Most Flames fans probably remember Patrick Thoresen as a part-time grinder who played for the Oilers and Flyers a few years back. Other might recall he suffered a truly horrible injury blocking a shot in Philadelphia before fleeing the NHL for Europe. The truth is Thoresen was probably a better player than he appeared during his cup of coffee in the NHL and he’s established himself as one of the best players outside the league since he bolted.

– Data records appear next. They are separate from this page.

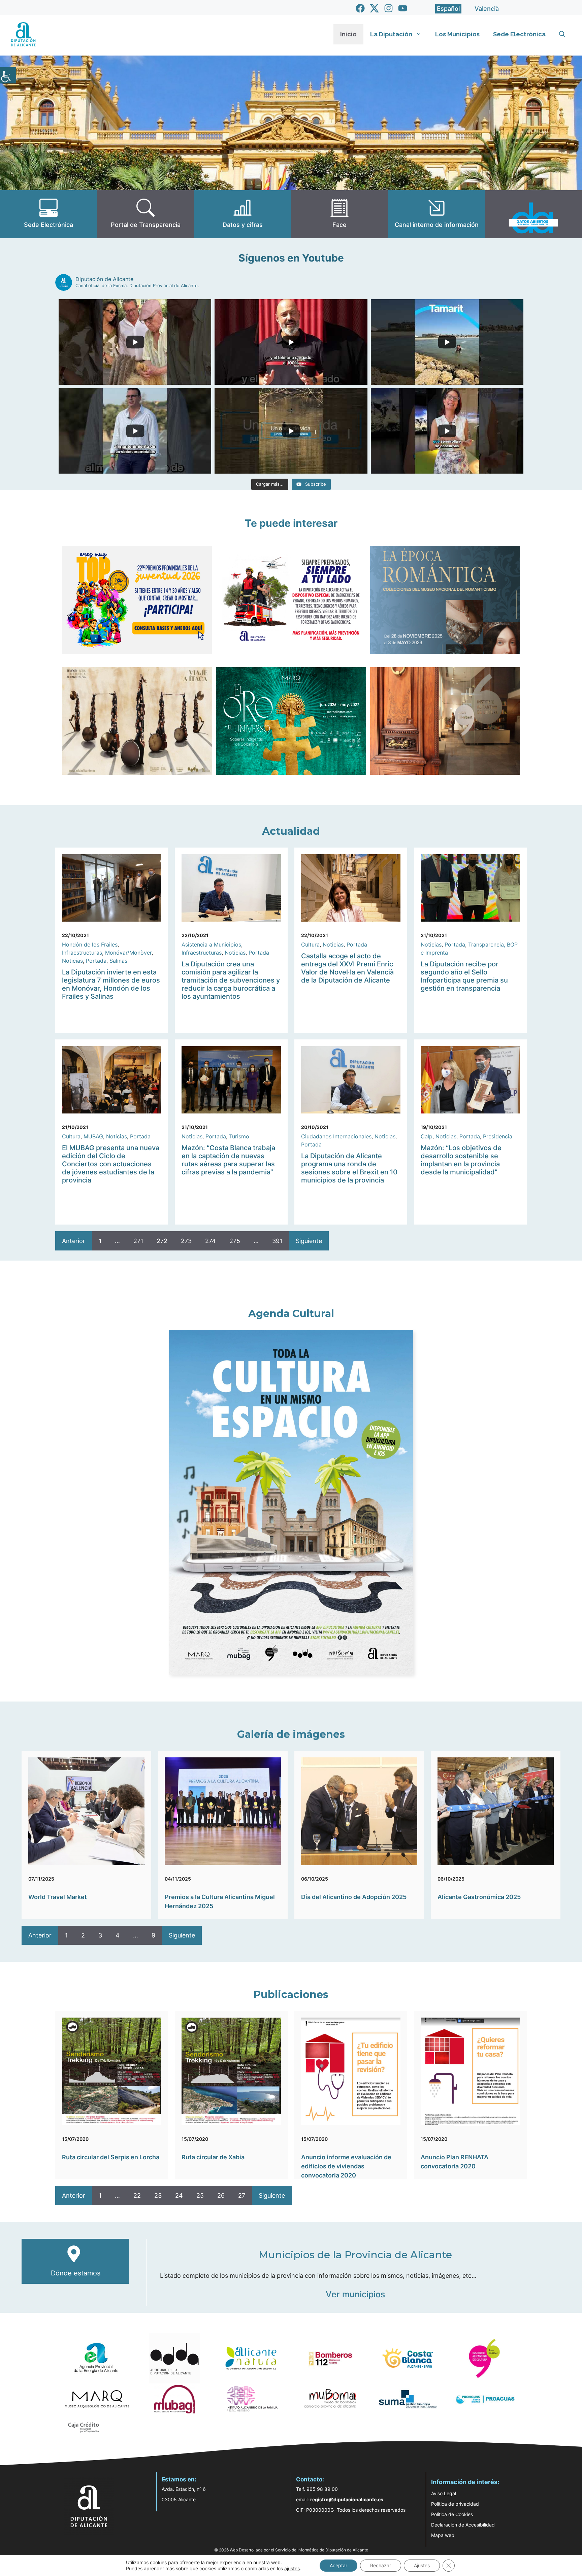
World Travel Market (57, 1896)
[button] (562, 34)
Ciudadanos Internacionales (336, 1136)
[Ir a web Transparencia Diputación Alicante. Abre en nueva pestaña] (145, 214)
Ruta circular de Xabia (213, 2157)
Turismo (239, 1136)
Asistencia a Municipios (211, 944)
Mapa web (442, 2535)
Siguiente (309, 1240)
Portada (96, 960)
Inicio (348, 34)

Some background information on Thoresen is in order before we proceed. An undrafted native or Norway, Thoresen nevertheless scored 30-goals and 73-points as an 18-year old rookie in the QMJHL. He followed that up with a 33-goal 108-point season. Despite a couple of notable seasons, he failed to catch on in North America, so he returned to Europe and popped up in the Swedish Elite League. In his second season in the SEL, Thoresen scored 17 goals and 36 points in 50 games as a 21-year old, good for second best on on his team, Djurgardens.
The Oil signed him as a free agent after that year and he appeared in mostly a third/fourth line role for Edmonton, garnering four goals and 16 points in 68 games as a rookie. He also spent some time in the AHL where he managed 13 goals and 26 points in 29 games. The Flyers eventually plucked Thoresen off waivers in 2007-08, where he continued to be used as a bottom-six plugger 21 regular season games. He would flee for the Swiss league that off-season, where he managed a team high 63 points for Lugano.

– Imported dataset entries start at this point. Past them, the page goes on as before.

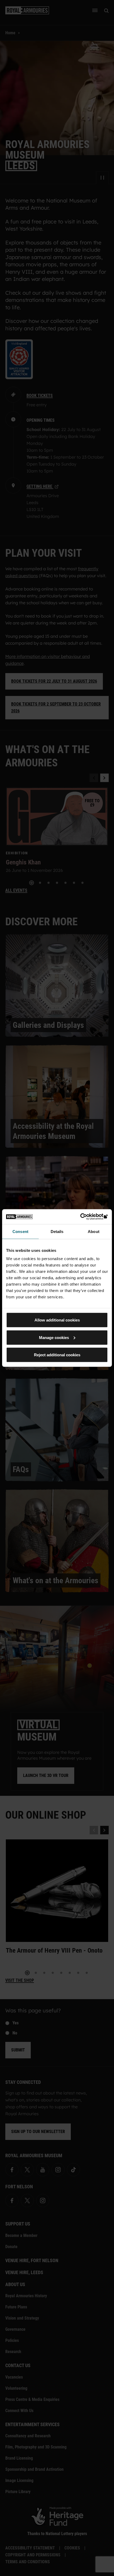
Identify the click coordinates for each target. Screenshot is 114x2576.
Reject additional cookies (57, 1355)
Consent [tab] (20, 1231)
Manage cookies (54, 1337)
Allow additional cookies (57, 1320)
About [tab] (93, 1231)
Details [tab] (57, 1231)
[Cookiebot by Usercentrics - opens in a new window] (85, 1216)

He moved onto Ufa Salavat of the KHL after that and started putting up even more impressive totals in what is the second best hockey league in the world. In 2009-10, he played 56 games, scoring 57 points. He bested that number this past season, finishing with 29 goals and 65 points in just 54 games (1.20 PPG). That was good for second most in the KHL behind teammate Alexander Radulov, who garnered 80 (the Preds sure could use him hey?). Jaromir Jagr finished eighth in the league with 51 points, by the way.
It’s not just nice counting numbers in other leagues that make the 27-year old Norseman interesting. Thoresen actually had noteworthy underlying numbers during his brief stint in the NHL, despite playing in largely a support role. In 38 games between EDM and PHI back in 2007-08, Thoresen ended up with a relative corsi of +12.8/60. That is despite playing against a decent level of competition and a difficult offensive-to-defensive zone ratio of 45.2%. It’s not the biggest sample to work with, but those are strong numbers for a young player to manage in less than ideal situations.

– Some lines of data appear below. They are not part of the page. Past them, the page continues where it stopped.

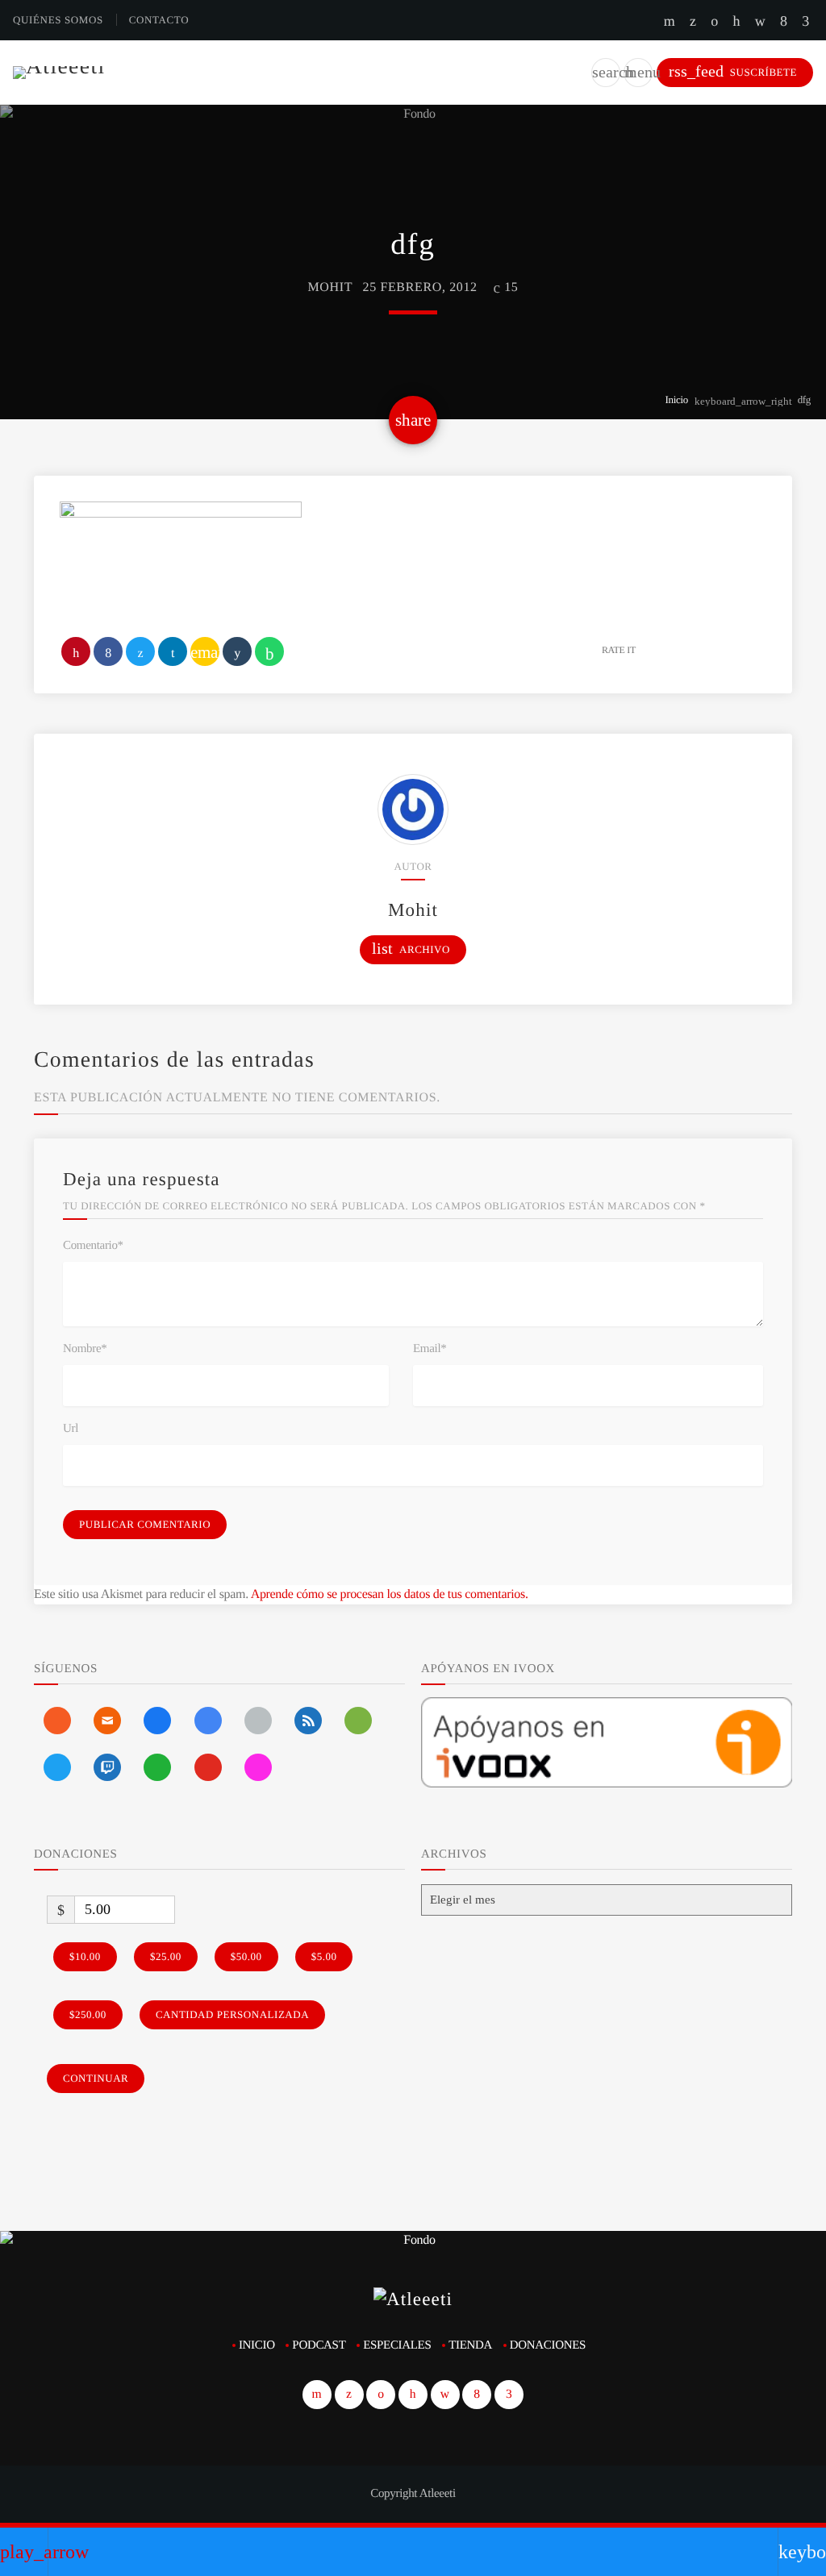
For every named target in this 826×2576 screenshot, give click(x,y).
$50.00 (246, 1956)
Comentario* (93, 1245)
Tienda (470, 2345)
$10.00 (85, 1956)
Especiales (397, 2345)
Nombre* (84, 1348)
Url (70, 1428)
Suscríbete (733, 71)
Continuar (95, 2078)
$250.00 (87, 2014)
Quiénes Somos (58, 20)
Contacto (159, 20)
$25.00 (165, 1956)
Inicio (676, 399)
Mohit (330, 287)
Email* (429, 1348)
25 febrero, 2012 (420, 287)
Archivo (411, 948)
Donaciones (548, 2345)
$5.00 (324, 1956)
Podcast (318, 2345)
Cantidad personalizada (232, 2014)
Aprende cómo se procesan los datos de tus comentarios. (389, 1594)
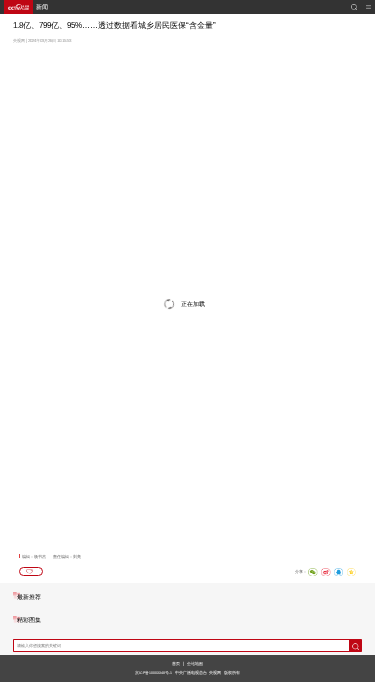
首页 (176, 663)
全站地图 (195, 663)
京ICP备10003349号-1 (153, 673)
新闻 (42, 7)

Of course, the reason he wasn’t all that hot a commodity after ’07-08 was a severe downturn in his offense, which is likely what convinced the league in general that Thoresen was probably out of his depth. The -10 rating probably didn’t help for a guy who was acquiring the "defensive specialist" tag. In truth, the percentages cratered on Thoresen that season: his one-ice SV% and SH% combined was 93.2 (!!), an extremely low number and one that was probably due entirely to variance given the low number of games played. A combination of a tough assignment and bad luck ended his NHL career just as Thoresen as becoming a useful player
Thorsen’s subsequent success elsewhere suggests he’s continued to improve since leaving. Aside from Jagr, other former NHLers he outscored in the KHL this season, were Alexei Morozov, Pavol Demitra, Joseph Vasicek and Mattias Weinhandl.
He is now 27-years old, so right at the peak of his abilities. As such, I think if the Flames are willing to look at less conventional avenues to improve the team going forward, they should consider gambling on Patrick Thoresen. He could be a cheap, but capable top-six option.